So what is the line between DEI and just having diversity for story and variety? Eli and Alyx fit the setting and feel grounded, Chell being Asian and Glados being female doesn't send any red flags, Demoman doesn't seem out of place in TF2.
In the general case, Woke isn't really about promoting "minorities" (quotes because there are far more non-White people in the world than White), so much as knocking down existing culture. It's why despite it being entirely possible to create new stories and heroes with people of any colour or orientation, the drive is to repeatedly
replace existing ones.
So some common give-aways are:
1. Replacing existing characters (Aragorn is Black now).
2. Disproportionate quantities (this show set in England has a cast of 20 and 2 of them are White)
3. Needless racial or orientation requirements on hiring (e.g. the BBC openly specified non-White for a backroom editing job).
4. Absurdites that show DEI is more important than anything else (Cleopatra and Anne Boleyn are now Black)
5. The White Male is arbitrarily dumb-bad and corrected by non-White males (every sitcom since the mid-90s, Gillette razor adverts).

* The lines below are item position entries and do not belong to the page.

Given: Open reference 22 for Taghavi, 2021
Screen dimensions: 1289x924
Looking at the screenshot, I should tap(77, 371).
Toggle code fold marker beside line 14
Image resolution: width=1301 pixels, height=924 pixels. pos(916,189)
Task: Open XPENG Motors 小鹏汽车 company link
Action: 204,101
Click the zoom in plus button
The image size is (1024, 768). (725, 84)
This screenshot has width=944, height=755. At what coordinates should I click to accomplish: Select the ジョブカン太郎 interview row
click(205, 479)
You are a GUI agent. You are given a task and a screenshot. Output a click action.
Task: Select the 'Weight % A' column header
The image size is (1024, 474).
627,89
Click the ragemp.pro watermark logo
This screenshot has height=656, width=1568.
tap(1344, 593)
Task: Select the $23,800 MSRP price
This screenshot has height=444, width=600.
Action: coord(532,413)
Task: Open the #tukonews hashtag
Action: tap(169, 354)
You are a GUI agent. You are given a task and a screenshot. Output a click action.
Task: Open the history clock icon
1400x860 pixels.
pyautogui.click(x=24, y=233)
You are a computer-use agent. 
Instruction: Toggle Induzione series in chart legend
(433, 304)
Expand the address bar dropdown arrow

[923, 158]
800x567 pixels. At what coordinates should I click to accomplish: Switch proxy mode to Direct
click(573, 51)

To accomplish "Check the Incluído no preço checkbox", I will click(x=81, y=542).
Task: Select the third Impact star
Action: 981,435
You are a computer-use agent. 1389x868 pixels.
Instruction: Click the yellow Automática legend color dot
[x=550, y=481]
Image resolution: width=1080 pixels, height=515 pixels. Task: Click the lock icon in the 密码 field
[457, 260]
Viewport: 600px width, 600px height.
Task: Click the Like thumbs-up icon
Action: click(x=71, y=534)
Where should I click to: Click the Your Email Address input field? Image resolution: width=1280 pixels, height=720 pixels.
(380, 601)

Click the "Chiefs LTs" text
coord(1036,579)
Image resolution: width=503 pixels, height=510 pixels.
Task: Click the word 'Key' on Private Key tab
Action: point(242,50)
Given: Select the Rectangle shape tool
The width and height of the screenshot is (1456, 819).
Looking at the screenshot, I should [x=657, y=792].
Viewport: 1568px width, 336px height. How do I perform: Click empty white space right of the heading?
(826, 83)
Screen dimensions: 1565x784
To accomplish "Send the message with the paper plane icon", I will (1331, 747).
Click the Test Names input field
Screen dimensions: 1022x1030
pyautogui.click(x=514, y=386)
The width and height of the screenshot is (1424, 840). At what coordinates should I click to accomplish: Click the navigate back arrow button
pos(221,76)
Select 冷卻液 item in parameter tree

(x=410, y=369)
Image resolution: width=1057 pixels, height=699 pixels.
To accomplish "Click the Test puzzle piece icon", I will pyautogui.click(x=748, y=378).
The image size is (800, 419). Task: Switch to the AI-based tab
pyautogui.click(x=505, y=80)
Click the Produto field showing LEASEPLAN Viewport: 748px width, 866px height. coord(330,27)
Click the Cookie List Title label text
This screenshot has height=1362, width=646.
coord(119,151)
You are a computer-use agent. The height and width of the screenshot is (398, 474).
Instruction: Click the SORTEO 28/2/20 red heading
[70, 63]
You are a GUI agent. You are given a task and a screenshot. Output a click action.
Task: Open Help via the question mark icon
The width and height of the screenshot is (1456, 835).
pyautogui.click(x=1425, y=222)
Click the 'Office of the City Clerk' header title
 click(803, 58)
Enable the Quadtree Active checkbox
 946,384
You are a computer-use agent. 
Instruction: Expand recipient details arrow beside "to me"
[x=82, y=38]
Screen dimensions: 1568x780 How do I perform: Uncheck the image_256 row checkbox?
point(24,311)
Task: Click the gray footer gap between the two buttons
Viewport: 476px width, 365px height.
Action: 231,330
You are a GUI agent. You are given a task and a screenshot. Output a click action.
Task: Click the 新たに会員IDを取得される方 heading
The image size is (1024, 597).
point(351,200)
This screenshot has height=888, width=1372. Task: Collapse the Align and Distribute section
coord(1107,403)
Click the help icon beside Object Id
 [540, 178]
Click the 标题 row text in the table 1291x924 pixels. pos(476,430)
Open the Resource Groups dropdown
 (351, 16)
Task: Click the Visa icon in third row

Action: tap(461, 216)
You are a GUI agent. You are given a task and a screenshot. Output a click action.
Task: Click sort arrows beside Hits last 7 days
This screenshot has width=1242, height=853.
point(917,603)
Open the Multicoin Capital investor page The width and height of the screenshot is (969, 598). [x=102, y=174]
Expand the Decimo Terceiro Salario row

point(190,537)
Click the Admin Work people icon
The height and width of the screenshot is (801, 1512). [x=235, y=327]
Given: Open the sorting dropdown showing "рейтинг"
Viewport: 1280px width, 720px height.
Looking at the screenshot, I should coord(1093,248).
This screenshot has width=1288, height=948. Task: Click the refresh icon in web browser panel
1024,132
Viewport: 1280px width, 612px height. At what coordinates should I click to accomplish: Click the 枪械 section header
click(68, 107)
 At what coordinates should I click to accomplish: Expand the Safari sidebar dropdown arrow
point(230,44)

Once you realise it's not about promoting others but depriving some of self-respect and role-models, it becomes much easier to separate perfectly normal "this person happens to be X" from "this is DEI".
Three fantasy media examples:
- Peter Jackson's Lord of the Rings triology? Not DEI. It's a Nordic mythic setting and the people look as such. The darker skinned people such as they are, are logically placed and handled (the Haradrim) and the strong female characters are strong in their own right, not at the expense of male character's standing (Eowyn is badass and should be badass. It's not required she be shown to be more badass than the male heroes).
- Dungeons and Dragons: Honour among Thieves? Borderline DEI at best. Despite having every possible ethnicity thrown together in one giant shaken jigsaw box, this is a High Fantasy setting with magic travel between continents, airships, magic as technology and is its own original setting (The Forgotten Realms). It doesn't knock down any culture and only mildly makes fun of the White male lead at the expense of non-White characters who themselves are treated humorously. Only in the context of a wider industry pattern does it very mildly drift into DEI/Woke.
- Rings of Power TV Show: Very woke. Nordic mythic setting suddenly filled with non-Nordic characters where it doesn't make sense at all, said characters are often arbitrarily badass as is female lead. Female lead's badassness is frequently done by showing superiority to males around her, existing heroic characters rendered foolish in contradiction to source material.
In short, it's not about who it promotes as much as it is who it knocks down. The reason being DEI proponents don't see people as individuals, they seem them as part of their assigned identity.